Sound Seekers by Fateema Sayani is published weekly at OttawaMagazine.com. Read Fateema Sayani’s culture column in Ottawa Magazine and follow her on Twitter @fateemasayani
How does “strip-hop” work anyway? Is it like a drinking game where you chug at the appointed cue? Hear a three-syllable word and everyone peels?

“It’s not that integrated—I wish,” laughs Jesse McDonald, the Ottawa MC who goes by Jesse Dangerously.
Strip-hop isn’t about dropping your drawers for a choice rhyme; rather, it’s a night of performances by members of the city’s burlesque scene interspersed with music by electro pop team Billz & Woo and MC Dangerously.
“People are accustomed to me taking my shirt off at shows,” Dangerously says of his on-stage showmanship. Off-stage, on gig posters and websites, he subtitles his handle with the words “Genuine Independent Rap Legend,” in keeping with the genre’s boast-and-hype conventions.

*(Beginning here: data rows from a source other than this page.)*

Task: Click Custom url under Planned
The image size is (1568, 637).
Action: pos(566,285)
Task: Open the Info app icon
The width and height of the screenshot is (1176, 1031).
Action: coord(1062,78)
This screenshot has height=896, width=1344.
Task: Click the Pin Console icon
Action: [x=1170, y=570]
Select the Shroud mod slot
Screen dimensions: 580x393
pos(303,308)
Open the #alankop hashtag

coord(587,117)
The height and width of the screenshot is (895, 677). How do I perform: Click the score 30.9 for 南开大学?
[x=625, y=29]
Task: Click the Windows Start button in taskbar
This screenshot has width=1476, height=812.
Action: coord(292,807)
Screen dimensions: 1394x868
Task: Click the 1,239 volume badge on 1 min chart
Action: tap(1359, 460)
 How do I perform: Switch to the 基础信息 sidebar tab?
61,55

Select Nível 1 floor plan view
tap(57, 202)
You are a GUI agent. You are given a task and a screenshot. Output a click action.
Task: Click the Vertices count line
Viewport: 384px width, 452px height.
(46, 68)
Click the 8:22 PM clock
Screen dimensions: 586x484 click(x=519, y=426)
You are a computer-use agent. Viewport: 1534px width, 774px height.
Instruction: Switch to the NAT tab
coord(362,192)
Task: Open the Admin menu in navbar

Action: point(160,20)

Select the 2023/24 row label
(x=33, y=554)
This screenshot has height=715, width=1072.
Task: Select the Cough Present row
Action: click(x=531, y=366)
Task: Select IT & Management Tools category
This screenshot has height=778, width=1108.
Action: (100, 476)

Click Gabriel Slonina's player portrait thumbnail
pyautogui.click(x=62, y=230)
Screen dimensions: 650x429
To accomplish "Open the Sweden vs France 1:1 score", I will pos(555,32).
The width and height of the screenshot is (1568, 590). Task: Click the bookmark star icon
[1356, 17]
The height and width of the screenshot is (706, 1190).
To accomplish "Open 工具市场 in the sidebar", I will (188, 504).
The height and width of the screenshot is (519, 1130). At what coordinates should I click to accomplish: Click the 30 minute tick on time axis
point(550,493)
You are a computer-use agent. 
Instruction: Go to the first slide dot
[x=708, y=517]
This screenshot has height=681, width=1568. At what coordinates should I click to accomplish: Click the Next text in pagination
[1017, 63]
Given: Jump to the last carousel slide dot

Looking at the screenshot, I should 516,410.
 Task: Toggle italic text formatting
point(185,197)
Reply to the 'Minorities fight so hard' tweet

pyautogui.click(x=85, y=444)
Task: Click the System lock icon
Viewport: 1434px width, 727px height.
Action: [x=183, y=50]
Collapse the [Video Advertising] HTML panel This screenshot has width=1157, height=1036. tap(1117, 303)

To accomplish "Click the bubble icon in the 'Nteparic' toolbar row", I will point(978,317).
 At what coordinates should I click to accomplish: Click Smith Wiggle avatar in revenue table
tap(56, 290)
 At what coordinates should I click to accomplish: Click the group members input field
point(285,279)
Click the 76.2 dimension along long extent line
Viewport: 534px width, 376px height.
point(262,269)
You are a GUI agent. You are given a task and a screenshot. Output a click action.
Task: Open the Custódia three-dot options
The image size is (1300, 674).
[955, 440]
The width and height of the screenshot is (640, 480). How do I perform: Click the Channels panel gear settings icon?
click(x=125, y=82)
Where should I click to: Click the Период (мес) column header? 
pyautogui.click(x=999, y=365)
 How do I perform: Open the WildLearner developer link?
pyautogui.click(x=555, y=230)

Dangerously figures the burlesque organizers approached him for his messages about feminism and being body positive. Some of his rhymes push for loving pudginess:
“Although jerks have mocked that I’m fat since age ten / I work it, I rock it; ask your girl or a gay friend!”
“Half-stepping cats packing weapons ask for rap lessons / while I slap bad physicians on behalf of vengeance for Fat Acceptance.” (more…)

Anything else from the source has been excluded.